Он остановился перед крошечной лавчонкой, заинтересовавшись осликами: маленькие и побольше, из зеленой майолики, бежали они через всю витрину. Рядом с осликами стояли небольшие розовые и желтые пепельницы с выведенными на них изречениями. Некоторые из этих изречений были банальны, но встречались среди них и забавные. В большинстве своем они воспроизводили какие-нибудь французские максимы или поговорки. На одной пепельнице он прочитал:
Quand on est mort, c'est pour longtemps,
Quand on est bête, c'est pour toujours {30}.
Потом он во время пребывания в Риме часто повторял про себя это «quand on est mort, c'est pour longtemps…».
Но самым чудесным Эдгару показался раскопанный и частично восстановленный форум вдоль виа дель Имперо. Его поразило, что дома, которые некогда громоздились здесь точно соты, слипаясь и разваливаясь, теперь полностью снесены. Он медленно брел по тротуарам, вдоль которых неслись ревущие стада великолепных автомобилей, пока не достиг того места, где возвышалась базилика Константина с ее фантастическими, ошеломляющими своим величием арками.
Из всех монументов, славящих былое величие римлян, мощь и роскошь цезарей и пап, ему особенно нравился один; больше всего он любил постоять не во внутреннем дворике Колизея, посреди зеленой травы, растущей на месте некогда пролитой крови, не перед аркой Тита, такой совершенной в своей композиционной цельности, не перед фасадом храма добродетельной Фаустины, жены цезаря-философа, а перед аркой Константина.
Его всегда занимала эта коснеющая форма — низкая арка рядом с великолепными и мудрыми арками, которым она могла бы подражать, но нет, она предпочла, точно гриб, неуклюже вырастать из земли; его занимали эти рельефы, натасканные откуда-то без склада и лада, не гармонирующие между собой и непропорциональные; занимали надписи, выбитые в точно таком же мраморе, какого было вокруг сколько угодно, но уже неловкой рукой, которая не умела воспроизводить буквы, виднеющиеся здесь на каждом шагу, повсюду, куда бы ни пал взгляд неумелого резчика.
«Как приходит в упадок культура? — задавался вопросом Эдгар. — Почему тот, кто выбивал надпись на арке Константина, выбил ее так неуклюже? Только потому, что лучше не мог? А может быть, он считал, что так и нужно…»

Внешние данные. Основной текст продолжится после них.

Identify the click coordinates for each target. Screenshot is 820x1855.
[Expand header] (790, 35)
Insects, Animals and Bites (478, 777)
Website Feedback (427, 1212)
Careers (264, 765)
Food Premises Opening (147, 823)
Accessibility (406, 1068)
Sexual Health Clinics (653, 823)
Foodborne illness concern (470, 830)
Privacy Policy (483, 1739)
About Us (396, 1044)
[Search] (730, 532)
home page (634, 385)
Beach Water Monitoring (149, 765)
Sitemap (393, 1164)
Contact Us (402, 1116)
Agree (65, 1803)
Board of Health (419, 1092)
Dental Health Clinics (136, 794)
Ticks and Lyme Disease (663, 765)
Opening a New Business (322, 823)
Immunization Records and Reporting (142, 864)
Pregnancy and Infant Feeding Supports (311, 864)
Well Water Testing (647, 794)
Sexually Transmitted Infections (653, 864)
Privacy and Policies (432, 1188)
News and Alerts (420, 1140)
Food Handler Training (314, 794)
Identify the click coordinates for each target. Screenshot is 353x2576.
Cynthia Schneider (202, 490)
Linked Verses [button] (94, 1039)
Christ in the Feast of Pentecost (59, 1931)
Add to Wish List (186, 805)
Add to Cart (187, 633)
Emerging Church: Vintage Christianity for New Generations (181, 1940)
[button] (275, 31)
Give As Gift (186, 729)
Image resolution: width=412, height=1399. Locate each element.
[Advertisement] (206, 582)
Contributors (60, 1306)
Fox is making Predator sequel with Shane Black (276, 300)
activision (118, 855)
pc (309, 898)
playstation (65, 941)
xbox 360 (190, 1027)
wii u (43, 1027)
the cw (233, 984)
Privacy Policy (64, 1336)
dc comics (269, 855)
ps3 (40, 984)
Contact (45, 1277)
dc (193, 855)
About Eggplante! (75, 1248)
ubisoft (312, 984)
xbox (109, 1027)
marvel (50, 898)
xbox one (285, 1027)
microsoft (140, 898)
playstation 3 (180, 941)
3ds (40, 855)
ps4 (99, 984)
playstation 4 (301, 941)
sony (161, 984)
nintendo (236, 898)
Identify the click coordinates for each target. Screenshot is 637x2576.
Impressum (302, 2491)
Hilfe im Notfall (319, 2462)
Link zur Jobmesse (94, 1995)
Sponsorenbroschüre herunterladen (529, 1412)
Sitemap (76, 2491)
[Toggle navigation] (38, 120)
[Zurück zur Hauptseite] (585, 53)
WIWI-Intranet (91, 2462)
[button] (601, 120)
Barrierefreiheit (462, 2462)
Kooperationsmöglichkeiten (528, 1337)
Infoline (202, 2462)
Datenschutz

И это невольно заставляло задуматься: «Может быть, он считал, что так нужно. Может быть, и я считаю, что именно так нужно творить? Разлагать все на первоначальные элементы, не подражать, упаси боже, Бетховену, не быть последовательным, не связывать голоса логически… Может быть, я считаю, что так надо, а это уже упадок культуры… то, что близится к концу. Может быть, все наше искусство подобно арке Константина?»
И когда под вечер он возвращался в гостиницу и ненадолго ложился отдохнуть, в голове его мешались обрывки всего виденного. Статуи цезарей — с синими галстуками, Испанская лестница — с корявыми надписями на арке Константина, а обнаженный воин, убивающий святого Матфея, был — как это бывает во сне — одновременно и голым и в то же время в черной рубашке гвардии Муссолини.
Мешанина эта, возникавшая в голове Эдгара после полудня, означала, что он болен. И хотя термометра у него не было, он знал, что у него жар.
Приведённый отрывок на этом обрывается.